§ Tugas Latihan 1
Sebutkan semua singkatan yang ditulis seluruhnya dengan huruf kapital dalam kutipan tentang teknologi pemetaan.
§ Tugas Latihan 2
Tulis lanjutan kutipan tentang teknologi pemetaan, dimulai setelah kalimat terakhirnya.

== Kutipan Teks ==

2.3.2 Teknologi Pemetaan Foto Udara
dan Lidar
Teknologi pemetaan foto udara +
Lidar pada prinsipnya sama dengan pemetaan dengan foto udara biasa. Hanya saja
di sini ditambahkan sensor Lidar. Dimana
sensor lidar ini akan menghasilkan data ketinggian berupa point cloud yang
kemudian dapat diklasifikasikan menjadi data DTM dan DSM. Kalau menggunakan teknologi pemetaan foto
udara biasa, untuk memperoleh data DTM dan DSM perlu proses photogrammetry yang
panjang. Dengan adanya sensor lidar ini,
data DTM dan DSM akan diperoleh jauh lebih cepat.
2.3.3 Teknologi Pemetaan Airborne
SAR
Teknologi pemetaan dengan Airborne
Inter-ferometric Synthetic Apertere Radar (IFSAR) adalah pemetaan dengan wahana
pesawat udara (biasanya menggunakan jet khusus) dengan sensor berupa IFSAR.

===
== Data yang Diberikan ==

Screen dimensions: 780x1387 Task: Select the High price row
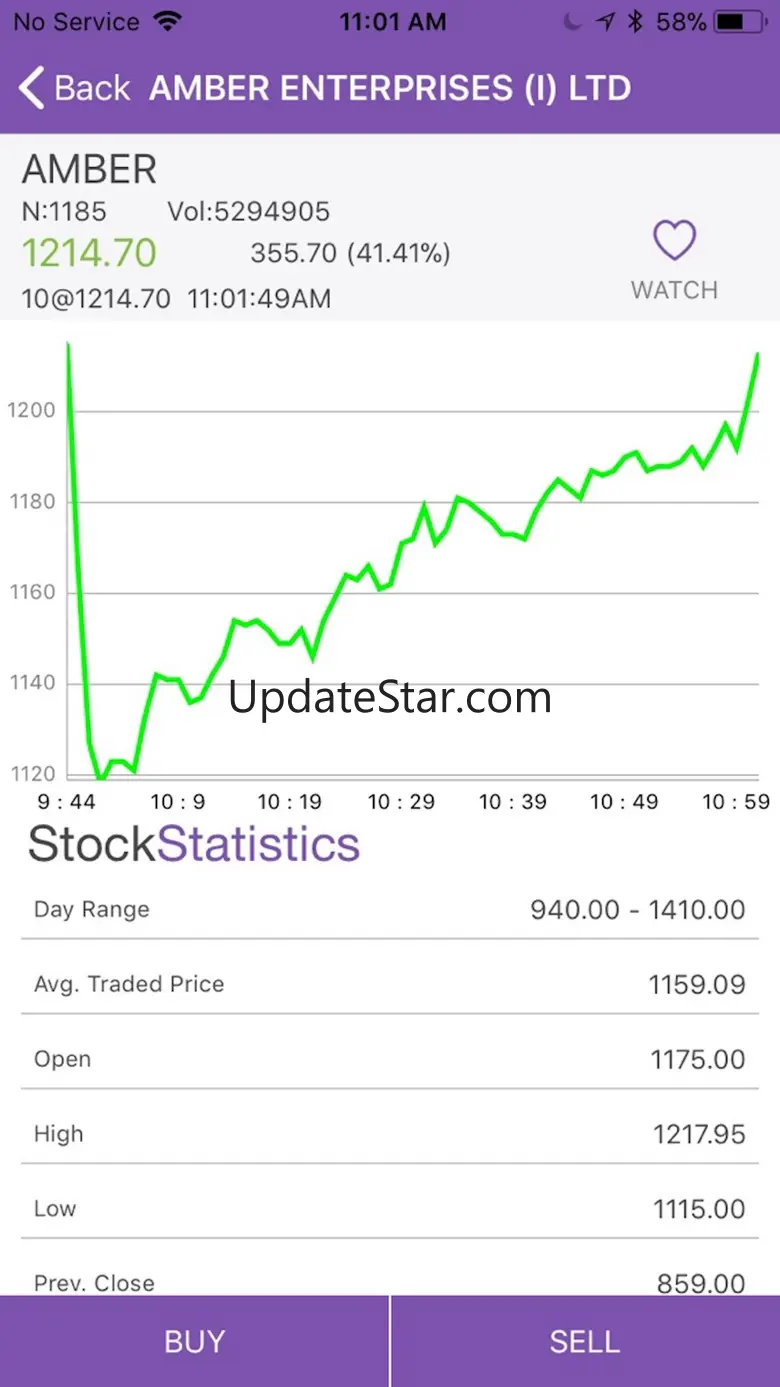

===

§ Jawaban Benar 1
DTM, DSM, SAR, IFSAR

§ Jawaban Benar 2
IFSAR merupakan sistem aktif, artinya bahwa sensor ifsar akan mengirimkan
gelombang dan akan menangkap kembali gelombang tersebut yang kemudian di
lakukan pengolahan-pengolahan. Output dari pengolahan IFSAR adalah DSM, DTM dan
Orthorectified Radar Image. Kemudian
dari data-data tersebut dilakukan pengolahan baik secara 3D maupun 2D untuk
memperoleh Feature Extractionnya. Image
orthorectified radar adalah hitam putih, untuk mempermudah intepretasi di
superimpose dengan CSRT.
2.3.4 Teknologi Pemetaan CSRT
Pemetaan dengan Citra Satelit
Resolusi Tinggi termasuk pemetaan yang untuk skala besar yang relatif paling
murah di antara teknologi pemetaan skala besar di atas. Saat ini, resolusi tertinggi untuk citra
satelit 30 cm. Artinya, bahwa dengan
CSRT ini, dapat dilakukan pemetaan skala 1:5000. Tentunya dengan penambahan
Ground Control Point yang cukup agar bisa masuk dalam ketelitian 1:5000. Teknologi pemetaan CSRT ini biasanya untuk
pemetaan 2D saja. Bisa juga dilakukan pemetaan 3D, tapi memerlukan CSRT yang
stereo dan hal ini sangat jarang dilakukan. Dengan kombinasi teknologi IFSAR,
pemetaan skala besar untuk area yang besar dapat dilakukan dengan cepat.
Feature Extractionnya dari CSRT, sedangkan DTM dan DSM diperoleh dari IFSAR.
2.3.5 Teknologi Pemetaan Pesawat
Udara Nir Awak (PUNA)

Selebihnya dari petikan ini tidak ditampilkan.